Showing posts with label familes. Show all posts
Showing posts with label familes. Show all posts

Wednesday, May 08, 2024

Remembering Good Times With My Family

 

My parents in 1979


My brother and I were quite lucky to have been born to our parents. They were the best parents and we clearly knew we were loved and wanted. It was just the four of us and I feel we were a pretty close family. Our parents spent time with us even though they worked. In our early years we lived in Harpursville, NY. My parents built and ran a gas station that was right across the road from our house. At that time the road was very busy with vehicles and tractor trailers going by almost all day long. Our gas station was the local hangout for teenage boys learning how to work on their cars. My father didn't mind teaching them how to fix and do preventative maintenance. That was why my brother learned at an early age how to drive and fix them.  

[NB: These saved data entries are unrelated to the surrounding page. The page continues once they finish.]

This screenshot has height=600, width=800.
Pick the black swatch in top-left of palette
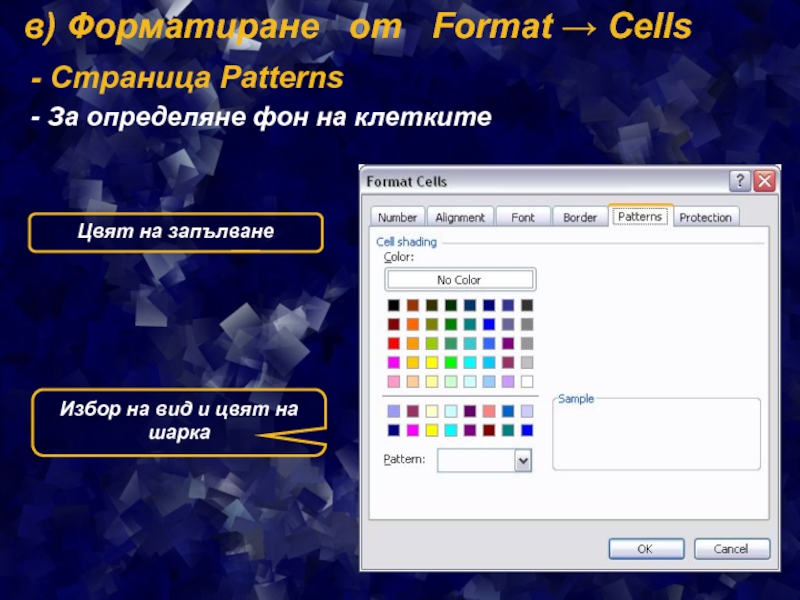394,305
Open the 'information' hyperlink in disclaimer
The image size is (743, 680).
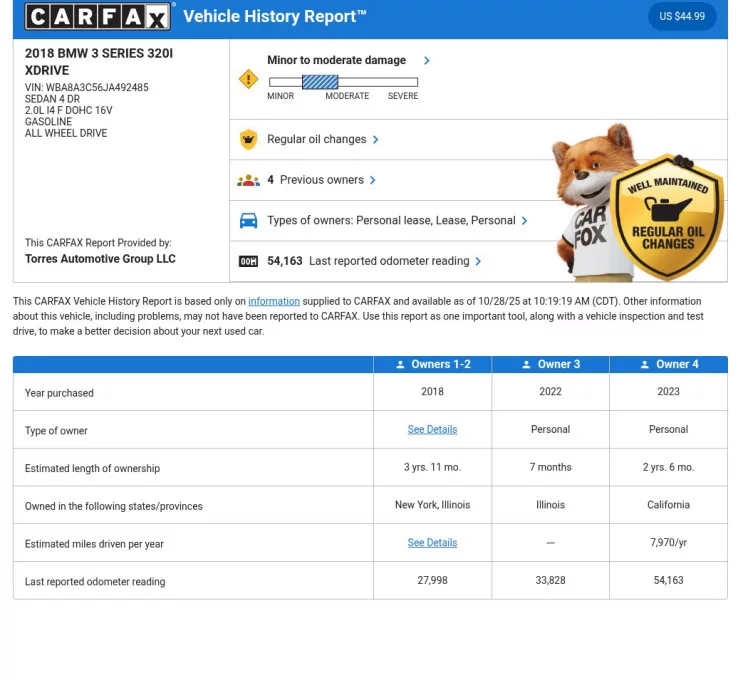(274, 301)
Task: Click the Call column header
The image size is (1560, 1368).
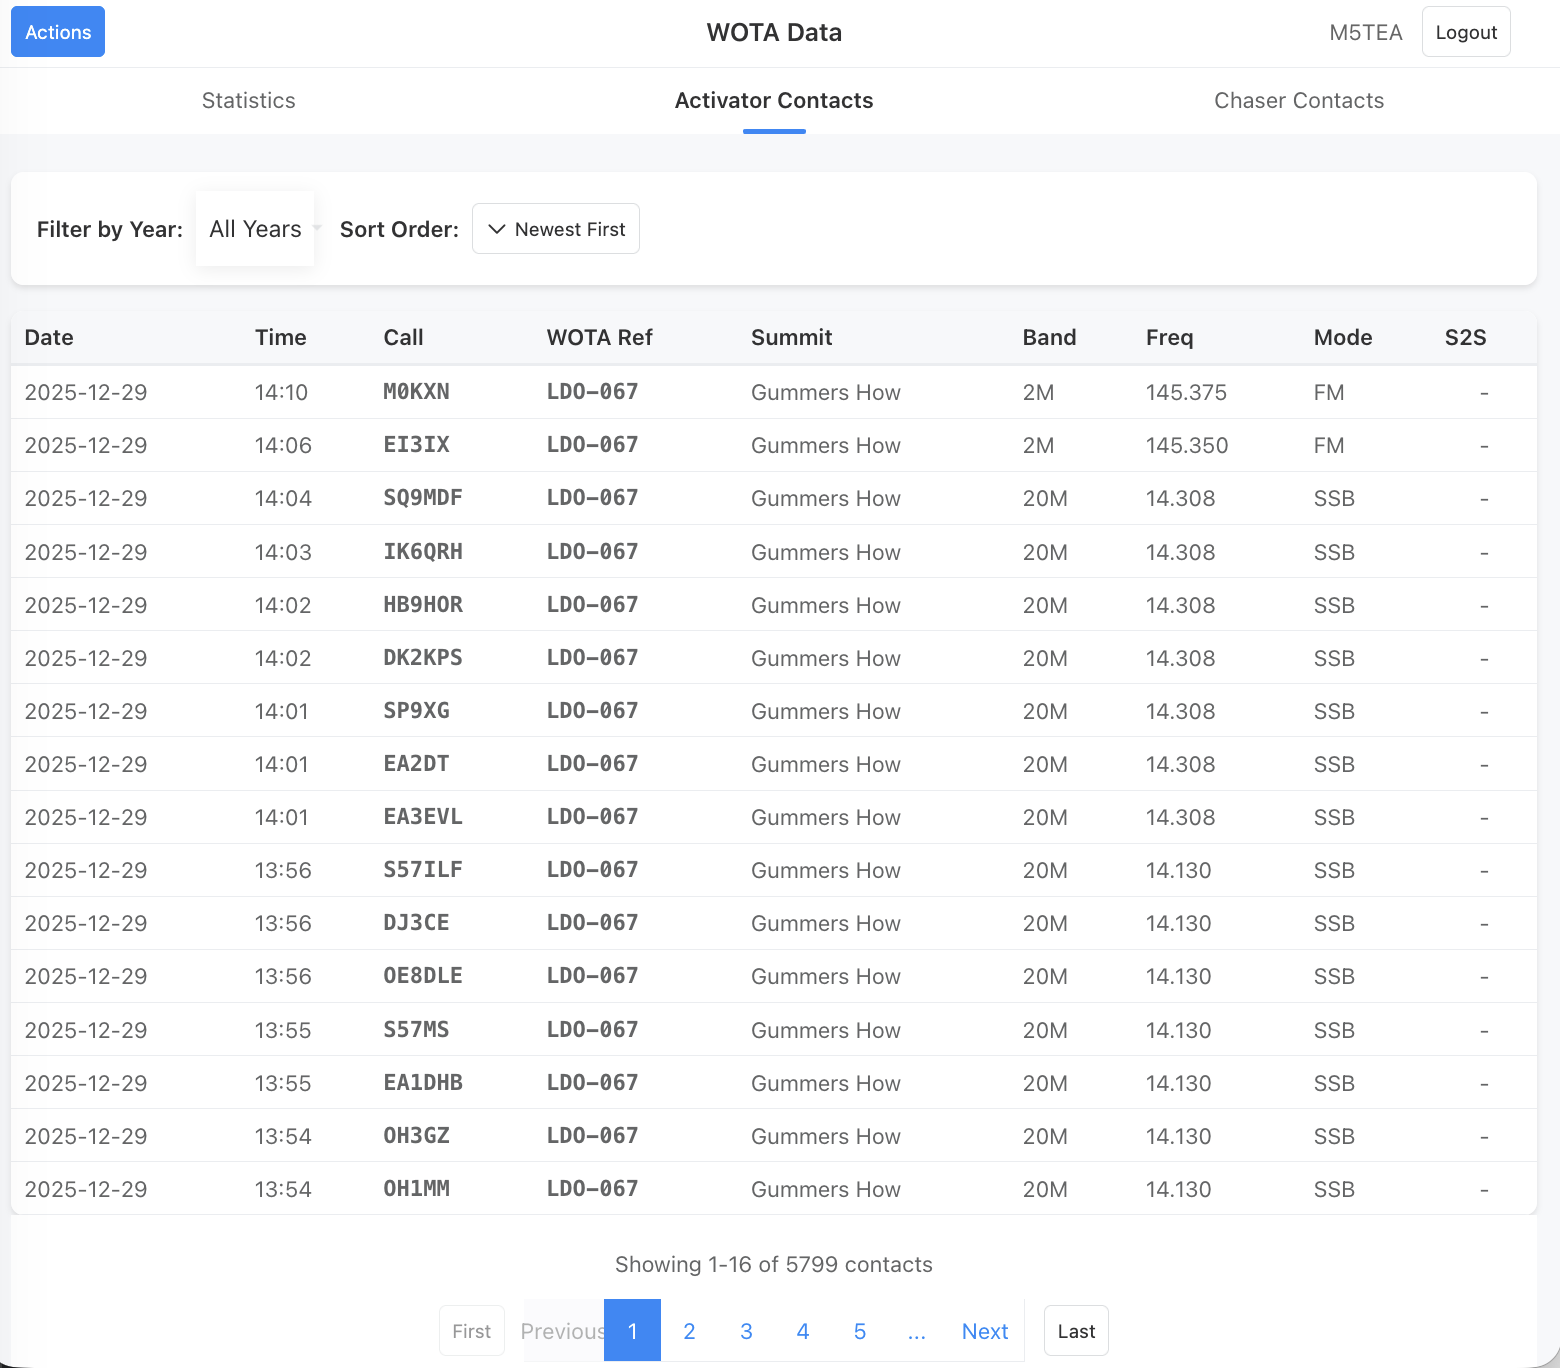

Dran's Atlantic gas station in Harpursville, NY


Even though our gas station was open seven days a week, my parents managed to put aside some time for our family. We always ate home cooked meals by my mother. Sometimes my father did not eat with us because he was so busy across the street. When that happened my mother would eat with us and then go across the street to mind the station so he could come eat his meal. She could pump gas and check oil and add oil if needed. That was back when gas stations were full service stations. She also did all the book work for the business of running Dran's Atlantic gas station.


My uncle winning a race!


I think it was Friday nights that we went to the stock car races at Five Mile Point in Kirkwood, NY. Mom would bring heavy army blankets for us to sit on. Back then bleachers were basically a slab of wood and not that comfortable. I would end up laying on the blanket covered up. The excitement for me of the races would be overcome by sleep. My brother though, was into it the whole time no matter how late it got. After the race we would walk around the track and he and my father would examine all the places the cars had wrecked during the race. We also went to races in Pennsylvania. I think it was Penn Can. Not sure about the exact name now.

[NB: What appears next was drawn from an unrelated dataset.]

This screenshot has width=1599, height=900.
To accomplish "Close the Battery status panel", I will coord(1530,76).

Our family, Grandmother, Aunts, Uncles, Cousins & Me


In those years all my aunts, uncles and cousins lived nearby and we saw them often. Almost every Sunday Mom would take me and sometimes my brother, to visit her brother (my uncle) and his family. It was my favorite place to go! I loved my cousins and would have fun playing with them. Sometimes we would pick up my grandmother and take her with us. If my brother was with us he would hide in the back of the car and tell me to get our cousins to come out and look for him. They would too! He would surprise them by jumping out of the car! I don't think they were really surprised because I had to hint he was out there for them to go look anyway.


Grandma


I spent a lot of time back then with my grandmother. She lived 8 miles from our house. I loved being there with her. Sometimes I would spend two nights or more with her. She would make me a bed on the couch in front of the television. It was so cozy and I felt so happy being with her. She would make us popcorn and hot cocoa. We would watch television with all the lights off. Often she would tell me stories about her growing up on a farm. Her old house was beautiful to me. I loved it even though her children (my aunts and uncles) wanted her to get rid of it. It was full of treasures!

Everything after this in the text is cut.